== Exercise ==
Reply solely with the number of lines, in the records underneath, that include the word "info".

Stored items
- - - - -

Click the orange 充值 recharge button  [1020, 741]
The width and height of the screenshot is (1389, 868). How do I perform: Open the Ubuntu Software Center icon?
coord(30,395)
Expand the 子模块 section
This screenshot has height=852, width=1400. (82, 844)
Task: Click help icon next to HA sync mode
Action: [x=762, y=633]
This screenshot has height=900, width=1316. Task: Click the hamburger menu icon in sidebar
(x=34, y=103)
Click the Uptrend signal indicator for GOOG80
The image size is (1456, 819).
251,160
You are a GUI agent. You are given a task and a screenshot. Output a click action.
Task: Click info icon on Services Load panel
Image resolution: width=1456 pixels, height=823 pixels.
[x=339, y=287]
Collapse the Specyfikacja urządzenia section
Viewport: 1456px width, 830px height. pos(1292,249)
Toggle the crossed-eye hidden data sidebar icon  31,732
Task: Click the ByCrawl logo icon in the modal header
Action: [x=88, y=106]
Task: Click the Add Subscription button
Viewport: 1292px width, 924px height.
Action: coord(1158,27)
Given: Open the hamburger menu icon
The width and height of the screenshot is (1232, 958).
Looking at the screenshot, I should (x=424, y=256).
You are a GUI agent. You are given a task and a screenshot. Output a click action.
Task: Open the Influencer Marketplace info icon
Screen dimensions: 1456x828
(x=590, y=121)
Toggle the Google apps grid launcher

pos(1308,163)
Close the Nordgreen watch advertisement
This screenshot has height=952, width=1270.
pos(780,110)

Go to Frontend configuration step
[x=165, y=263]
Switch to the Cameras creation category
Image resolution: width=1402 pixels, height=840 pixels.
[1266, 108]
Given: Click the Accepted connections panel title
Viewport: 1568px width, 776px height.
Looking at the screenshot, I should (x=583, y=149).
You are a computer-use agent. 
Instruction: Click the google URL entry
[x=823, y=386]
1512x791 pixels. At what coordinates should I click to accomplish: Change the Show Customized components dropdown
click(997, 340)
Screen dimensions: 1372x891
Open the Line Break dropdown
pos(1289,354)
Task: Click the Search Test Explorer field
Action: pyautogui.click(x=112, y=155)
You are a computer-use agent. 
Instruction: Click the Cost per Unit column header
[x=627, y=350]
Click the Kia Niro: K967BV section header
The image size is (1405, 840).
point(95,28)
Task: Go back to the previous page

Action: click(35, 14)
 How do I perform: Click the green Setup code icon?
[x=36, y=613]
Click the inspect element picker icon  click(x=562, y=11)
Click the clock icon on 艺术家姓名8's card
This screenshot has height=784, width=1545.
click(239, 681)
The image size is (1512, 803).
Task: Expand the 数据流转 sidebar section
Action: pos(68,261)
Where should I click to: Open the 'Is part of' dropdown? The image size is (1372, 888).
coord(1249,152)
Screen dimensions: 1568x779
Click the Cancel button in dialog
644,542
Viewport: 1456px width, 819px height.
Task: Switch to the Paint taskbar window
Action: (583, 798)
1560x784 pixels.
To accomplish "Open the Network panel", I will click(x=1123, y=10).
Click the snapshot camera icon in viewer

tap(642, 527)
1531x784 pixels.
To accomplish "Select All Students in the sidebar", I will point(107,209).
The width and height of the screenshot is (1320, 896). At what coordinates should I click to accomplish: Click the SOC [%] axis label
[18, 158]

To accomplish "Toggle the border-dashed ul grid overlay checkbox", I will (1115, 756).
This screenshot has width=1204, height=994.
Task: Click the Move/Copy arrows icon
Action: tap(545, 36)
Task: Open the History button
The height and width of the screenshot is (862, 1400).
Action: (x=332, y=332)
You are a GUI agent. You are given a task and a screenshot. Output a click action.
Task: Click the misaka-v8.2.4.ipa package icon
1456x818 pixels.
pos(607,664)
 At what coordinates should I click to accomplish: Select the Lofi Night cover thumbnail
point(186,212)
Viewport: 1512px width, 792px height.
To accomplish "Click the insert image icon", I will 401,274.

- - - - -

== Response for this exercise ==
2